Task to carry out: Copy out the rows beginning at the line that contains "Task: Click the NVIDIA tray icon in taskbar" and stopping after the line that contains "[x=41, y=197]", requests included. Multiply every coordinate in the answers by 2.25 and round to whole numbers, with halves rounded up, while leaving the numbers in the requests unchanged.

Supplied material:
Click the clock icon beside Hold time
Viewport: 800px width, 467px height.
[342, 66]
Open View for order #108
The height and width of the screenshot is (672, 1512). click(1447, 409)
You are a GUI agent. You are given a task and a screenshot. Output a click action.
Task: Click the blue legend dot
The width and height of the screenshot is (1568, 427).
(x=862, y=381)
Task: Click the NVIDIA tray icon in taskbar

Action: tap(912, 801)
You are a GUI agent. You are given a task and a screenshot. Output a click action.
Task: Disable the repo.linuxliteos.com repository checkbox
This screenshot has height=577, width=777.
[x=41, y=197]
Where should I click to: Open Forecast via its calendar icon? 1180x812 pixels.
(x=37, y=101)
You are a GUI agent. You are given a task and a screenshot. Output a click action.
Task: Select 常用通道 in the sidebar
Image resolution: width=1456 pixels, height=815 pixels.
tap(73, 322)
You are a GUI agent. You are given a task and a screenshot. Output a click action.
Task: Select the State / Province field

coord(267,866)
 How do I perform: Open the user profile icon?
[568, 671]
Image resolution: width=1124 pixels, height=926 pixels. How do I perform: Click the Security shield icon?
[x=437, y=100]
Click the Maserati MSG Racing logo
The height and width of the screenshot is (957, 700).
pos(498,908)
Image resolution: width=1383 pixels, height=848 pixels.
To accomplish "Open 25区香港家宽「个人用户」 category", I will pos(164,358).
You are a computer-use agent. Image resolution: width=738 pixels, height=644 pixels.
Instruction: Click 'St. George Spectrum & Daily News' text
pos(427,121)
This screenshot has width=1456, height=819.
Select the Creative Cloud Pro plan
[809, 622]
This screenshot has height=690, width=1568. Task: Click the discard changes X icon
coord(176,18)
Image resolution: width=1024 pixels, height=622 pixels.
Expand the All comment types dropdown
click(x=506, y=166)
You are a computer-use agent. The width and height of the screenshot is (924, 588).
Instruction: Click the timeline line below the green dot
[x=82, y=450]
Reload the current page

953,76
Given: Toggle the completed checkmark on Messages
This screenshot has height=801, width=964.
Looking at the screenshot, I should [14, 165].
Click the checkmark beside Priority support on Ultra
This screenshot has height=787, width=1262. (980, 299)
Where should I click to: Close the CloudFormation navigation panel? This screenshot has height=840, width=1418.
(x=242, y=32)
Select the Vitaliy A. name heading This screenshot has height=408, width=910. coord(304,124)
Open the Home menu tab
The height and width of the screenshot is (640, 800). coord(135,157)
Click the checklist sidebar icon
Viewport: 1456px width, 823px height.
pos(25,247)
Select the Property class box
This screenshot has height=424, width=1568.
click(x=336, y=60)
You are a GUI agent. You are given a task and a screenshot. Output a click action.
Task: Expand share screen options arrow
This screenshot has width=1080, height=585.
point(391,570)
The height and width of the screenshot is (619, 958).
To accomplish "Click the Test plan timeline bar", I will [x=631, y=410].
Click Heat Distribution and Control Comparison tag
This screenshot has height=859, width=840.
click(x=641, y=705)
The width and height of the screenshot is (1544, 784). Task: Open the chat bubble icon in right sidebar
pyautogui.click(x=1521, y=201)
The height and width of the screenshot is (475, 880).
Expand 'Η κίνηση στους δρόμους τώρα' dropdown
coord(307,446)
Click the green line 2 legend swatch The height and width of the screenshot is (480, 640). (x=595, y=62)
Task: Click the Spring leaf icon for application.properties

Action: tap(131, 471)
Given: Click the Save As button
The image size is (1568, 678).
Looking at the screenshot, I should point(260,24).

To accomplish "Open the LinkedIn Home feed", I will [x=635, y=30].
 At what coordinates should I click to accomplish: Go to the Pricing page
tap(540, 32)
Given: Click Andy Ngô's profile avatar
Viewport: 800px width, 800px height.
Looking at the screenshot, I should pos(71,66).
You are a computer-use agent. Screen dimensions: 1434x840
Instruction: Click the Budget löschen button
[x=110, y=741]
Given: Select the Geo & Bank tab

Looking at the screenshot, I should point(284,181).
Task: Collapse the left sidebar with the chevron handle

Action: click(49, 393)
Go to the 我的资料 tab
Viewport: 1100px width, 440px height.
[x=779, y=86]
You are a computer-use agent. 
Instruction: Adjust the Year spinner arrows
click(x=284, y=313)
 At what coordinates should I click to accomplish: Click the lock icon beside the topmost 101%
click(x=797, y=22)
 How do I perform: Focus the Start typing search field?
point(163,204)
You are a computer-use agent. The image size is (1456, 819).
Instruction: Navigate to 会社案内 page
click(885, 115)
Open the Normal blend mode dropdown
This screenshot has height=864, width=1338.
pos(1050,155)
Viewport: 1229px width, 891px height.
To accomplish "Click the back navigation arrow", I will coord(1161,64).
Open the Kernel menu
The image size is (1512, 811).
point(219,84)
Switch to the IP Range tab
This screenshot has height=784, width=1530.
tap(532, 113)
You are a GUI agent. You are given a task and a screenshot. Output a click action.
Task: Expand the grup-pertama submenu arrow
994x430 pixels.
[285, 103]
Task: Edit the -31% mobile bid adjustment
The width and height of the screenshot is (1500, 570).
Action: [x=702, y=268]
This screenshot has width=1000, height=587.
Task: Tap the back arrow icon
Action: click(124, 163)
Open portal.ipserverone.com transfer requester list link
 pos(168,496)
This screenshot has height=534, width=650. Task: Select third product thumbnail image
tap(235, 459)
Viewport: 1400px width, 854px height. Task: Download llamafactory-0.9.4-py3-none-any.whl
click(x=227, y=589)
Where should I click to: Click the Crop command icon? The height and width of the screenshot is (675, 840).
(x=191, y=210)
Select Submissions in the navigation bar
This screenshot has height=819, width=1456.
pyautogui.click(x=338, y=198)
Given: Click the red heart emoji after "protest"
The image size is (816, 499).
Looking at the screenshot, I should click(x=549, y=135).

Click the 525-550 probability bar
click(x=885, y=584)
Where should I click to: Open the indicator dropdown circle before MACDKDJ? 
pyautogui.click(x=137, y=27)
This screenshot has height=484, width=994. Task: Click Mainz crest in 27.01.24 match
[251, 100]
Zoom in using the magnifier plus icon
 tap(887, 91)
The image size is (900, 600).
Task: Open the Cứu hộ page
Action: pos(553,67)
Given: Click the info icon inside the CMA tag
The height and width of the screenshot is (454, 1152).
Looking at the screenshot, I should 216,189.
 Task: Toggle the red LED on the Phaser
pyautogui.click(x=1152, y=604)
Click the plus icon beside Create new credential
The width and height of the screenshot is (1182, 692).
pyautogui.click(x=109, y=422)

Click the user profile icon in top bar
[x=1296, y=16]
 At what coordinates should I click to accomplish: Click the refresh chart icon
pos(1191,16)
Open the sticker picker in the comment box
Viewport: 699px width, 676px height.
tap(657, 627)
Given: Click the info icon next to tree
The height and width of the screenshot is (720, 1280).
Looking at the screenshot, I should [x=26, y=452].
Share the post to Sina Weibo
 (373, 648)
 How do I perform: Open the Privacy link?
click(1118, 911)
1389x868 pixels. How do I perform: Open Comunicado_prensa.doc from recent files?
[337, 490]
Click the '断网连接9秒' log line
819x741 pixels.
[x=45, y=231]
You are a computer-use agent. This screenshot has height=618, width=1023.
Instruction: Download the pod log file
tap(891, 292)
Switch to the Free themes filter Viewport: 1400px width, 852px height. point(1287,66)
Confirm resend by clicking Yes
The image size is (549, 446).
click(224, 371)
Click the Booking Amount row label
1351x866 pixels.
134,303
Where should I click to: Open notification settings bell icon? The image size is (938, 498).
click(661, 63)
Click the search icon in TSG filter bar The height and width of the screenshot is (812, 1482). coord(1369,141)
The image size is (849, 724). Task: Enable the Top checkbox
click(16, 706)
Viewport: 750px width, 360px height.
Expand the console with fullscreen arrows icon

Written answer:
Task: Click the NVIDIA tray icon in taskbar

Action: tap(2052, 1802)
You are a GUI agent. You are given a task and a screenshot. Output a click action.
Task: Disable the repo.linuxliteos.com repository checkbox
This screenshot has height=577, width=777.
[x=92, y=443]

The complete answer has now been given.